## SÉLECTION:
----------------

Seulement, l’imposteur, cette fois, n’eut pas l’envergure d’Henry et l’épisode reste obscur, enchevêtré à d’autres qui ne le sont pas moins.

Il y avait à Paris, depuis 1895, un ancien officier autrichien, du nom de Cernuski[1], de famille bohémienne, qui se donnait comme descendant d’une dynastie serbe du dixième siècle (le kniaze Lazare et son fils Étienne Lazaréwitch), l’avait persuadé à quelques dupes et s’était fait épouser par la fille d’un fils naturel du comte Sérurier (le fils du maréchal), malgré l’opposition des parents de la demoiselle[2]. C’était proprement un escroc et qui suait l’aventurier par tous les pores ; au surplus, d’esprit détraqué, fils d’un père usé avant l’âge, qui finit dans la paralysie générale[3], et d’une mère qui était morte dans un asile d’aliénés[4] ; lui-même, avant de déserter, il avait été traité dans un hôpital de Prague pour troubles cérébraux[5]. Il vécut, tant qu’il y eut moyen, aux dépens de sa femme (pendant quelque temps à la campagne), puis retomba aux expédients, au jeu, en pleine crapule[6]. Il y aurait retrouvé (selon l’une des deux versions qu’on a de son histoire) un ancien camarade de collège, Stanislas Przyborowski, chevalier d’industrie, joueur et, depuis peu, espion[7].

----------------

## TÂCHE DEMANDÉE 1:
Pour chacune des affirmations suivantes, indiquez par oui ou par non si elle concorde avec l'extrait sur Cernuski, puis citez à l'identique les mots de l'extrait qui tranchent : (a) Cernuski se trouvait à Paris depuis 1895 ; (b) les parents de la jeune femme qu'il épousa approuvaient ce mariage ; (c) la mère de Cernuski mourut dans un hôpital de Prague.
## TÂCHE DEMANDÉE 2:
D'après l'extrait sur Cernuski, pourquoi ses retrouvailles avec Stanislas Przyborowski sont-elles rapportées au conditionnel ? Répondez en une à trois phrases.
Appuyez-vous uniquement sur l'extrait sur Cernuski.

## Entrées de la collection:
----------------

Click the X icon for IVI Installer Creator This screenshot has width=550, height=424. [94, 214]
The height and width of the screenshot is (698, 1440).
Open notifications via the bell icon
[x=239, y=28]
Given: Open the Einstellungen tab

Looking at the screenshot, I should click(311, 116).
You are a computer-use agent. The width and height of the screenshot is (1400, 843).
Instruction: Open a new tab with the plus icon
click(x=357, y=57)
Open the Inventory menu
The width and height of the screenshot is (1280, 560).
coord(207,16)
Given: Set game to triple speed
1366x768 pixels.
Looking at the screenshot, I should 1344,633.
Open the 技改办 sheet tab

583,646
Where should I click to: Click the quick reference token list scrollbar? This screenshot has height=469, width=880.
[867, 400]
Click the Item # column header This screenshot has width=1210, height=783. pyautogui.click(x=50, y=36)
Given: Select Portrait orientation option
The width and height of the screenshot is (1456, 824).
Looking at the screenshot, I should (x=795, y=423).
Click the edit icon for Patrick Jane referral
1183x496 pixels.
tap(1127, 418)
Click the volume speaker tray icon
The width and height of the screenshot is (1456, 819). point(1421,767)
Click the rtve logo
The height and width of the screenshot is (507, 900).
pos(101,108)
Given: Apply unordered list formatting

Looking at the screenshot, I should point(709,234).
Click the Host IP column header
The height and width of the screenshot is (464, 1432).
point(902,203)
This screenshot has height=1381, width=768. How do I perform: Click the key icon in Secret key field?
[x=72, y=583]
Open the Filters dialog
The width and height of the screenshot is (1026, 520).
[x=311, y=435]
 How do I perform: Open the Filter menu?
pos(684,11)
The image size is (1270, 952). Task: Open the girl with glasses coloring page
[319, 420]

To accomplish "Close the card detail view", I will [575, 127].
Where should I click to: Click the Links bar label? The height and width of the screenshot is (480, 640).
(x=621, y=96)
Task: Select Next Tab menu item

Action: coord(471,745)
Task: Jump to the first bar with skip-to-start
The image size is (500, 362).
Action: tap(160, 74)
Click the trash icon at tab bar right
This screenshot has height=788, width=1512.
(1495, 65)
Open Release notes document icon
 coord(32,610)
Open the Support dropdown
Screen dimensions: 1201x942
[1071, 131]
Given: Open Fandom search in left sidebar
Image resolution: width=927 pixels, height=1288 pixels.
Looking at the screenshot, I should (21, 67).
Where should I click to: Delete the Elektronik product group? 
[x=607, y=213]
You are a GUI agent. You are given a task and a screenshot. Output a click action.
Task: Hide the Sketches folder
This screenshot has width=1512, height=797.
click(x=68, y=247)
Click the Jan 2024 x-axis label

----------------

## RÉSULTAT FINAL 1:
(a) Oui : « Il y avait à Paris, depuis 1895, un ancien officier autrichien ».
(b) Non : « malgré l’opposition des parents de la demoiselle ».
(c) Non : « d’une mère qui était morte dans un asile d’aliénés ».

## RÉSULTAT FINAL 2:
Ces retrouvailles ne figurent que dans l'une des deux versions connues de l'histoire de Cernuski. L'extrait les rapporte donc au conditionnel (« Il y aurait retrouvé ») et précise « selon l’une des deux versions qu’on a de son histoire ».